**** INPUT FOR THIS TASK ****

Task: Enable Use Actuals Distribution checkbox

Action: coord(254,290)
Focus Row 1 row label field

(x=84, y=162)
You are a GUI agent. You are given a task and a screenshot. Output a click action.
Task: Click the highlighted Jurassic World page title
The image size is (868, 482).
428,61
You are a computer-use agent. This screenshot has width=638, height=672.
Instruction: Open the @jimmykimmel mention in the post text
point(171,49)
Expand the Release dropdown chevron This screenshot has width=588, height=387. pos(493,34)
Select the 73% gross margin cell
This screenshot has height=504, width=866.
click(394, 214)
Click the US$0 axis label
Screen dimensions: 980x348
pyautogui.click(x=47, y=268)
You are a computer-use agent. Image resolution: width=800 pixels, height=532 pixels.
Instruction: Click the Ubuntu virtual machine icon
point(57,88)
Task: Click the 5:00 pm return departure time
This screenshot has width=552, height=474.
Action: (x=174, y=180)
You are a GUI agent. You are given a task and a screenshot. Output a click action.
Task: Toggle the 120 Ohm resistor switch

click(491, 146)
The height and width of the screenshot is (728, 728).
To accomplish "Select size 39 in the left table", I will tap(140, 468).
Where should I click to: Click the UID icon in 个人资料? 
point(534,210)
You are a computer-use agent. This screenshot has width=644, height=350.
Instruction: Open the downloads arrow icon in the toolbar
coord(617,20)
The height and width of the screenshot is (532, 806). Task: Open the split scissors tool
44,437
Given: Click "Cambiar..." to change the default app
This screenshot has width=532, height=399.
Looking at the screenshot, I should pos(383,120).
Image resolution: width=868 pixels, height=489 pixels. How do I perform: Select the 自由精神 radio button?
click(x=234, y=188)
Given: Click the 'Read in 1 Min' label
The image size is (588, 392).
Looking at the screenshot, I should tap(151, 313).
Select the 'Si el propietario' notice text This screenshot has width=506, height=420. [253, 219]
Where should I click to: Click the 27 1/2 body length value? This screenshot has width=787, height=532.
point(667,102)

****

WHAT IS REQUIRED: The data are to be transcribed in full, exactly as given.

SOLUTION TO THE PROBLEM:
Task: Enable Use Actuals Distribution checkbox

Action: coord(254,290)
Focus Row 1 row label field

(x=84, y=162)
You are a GUI agent. You are given a task and a screenshot. Output a click action.
Task: Click the highlighted Jurassic World page title
The image size is (868, 482).
428,61
You are a computer-use agent. This screenshot has width=638, height=672.
Instruction: Open the @jimmykimmel mention in the post text
point(171,49)
Expand the Release dropdown chevron This screenshot has width=588, height=387. pos(493,34)
Select the 73% gross margin cell
This screenshot has height=504, width=866.
click(394, 214)
Click the US$0 axis label
Screen dimensions: 980x348
pyautogui.click(x=47, y=268)
You are a computer-use agent. Image resolution: width=800 pixels, height=532 pixels.
Instruction: Click the Ubuntu virtual machine icon
point(57,88)
Task: Click the 5:00 pm return departure time
This screenshot has width=552, height=474.
Action: (x=174, y=180)
You are a GUI agent. You are given a task and a screenshot. Output a click action.
Task: Toggle the 120 Ohm resistor switch

click(491, 146)
The height and width of the screenshot is (728, 728).
To accomplish "Select size 39 in the left table", I will tap(140, 468).
Where should I click to: Click the UID icon in 个人资料? 
point(534,210)
You are a computer-use agent. This screenshot has width=644, height=350.
Instruction: Open the downloads arrow icon in the toolbar
coord(617,20)
The height and width of the screenshot is (532, 806). Task: Open the split scissors tool
44,437
Given: Click "Cambiar..." to change the default app
This screenshot has width=532, height=399.
Looking at the screenshot, I should pos(383,120).
Image resolution: width=868 pixels, height=489 pixels. How do I perform: Select the 自由精神 radio button?
click(x=234, y=188)
Given: Click the 'Read in 1 Min' label
The image size is (588, 392).
Looking at the screenshot, I should tap(151, 313).
Select the 'Si el propietario' notice text This screenshot has width=506, height=420. [253, 219]
Where should I click to: Click the 27 1/2 body length value? This screenshot has width=787, height=532.
point(667,102)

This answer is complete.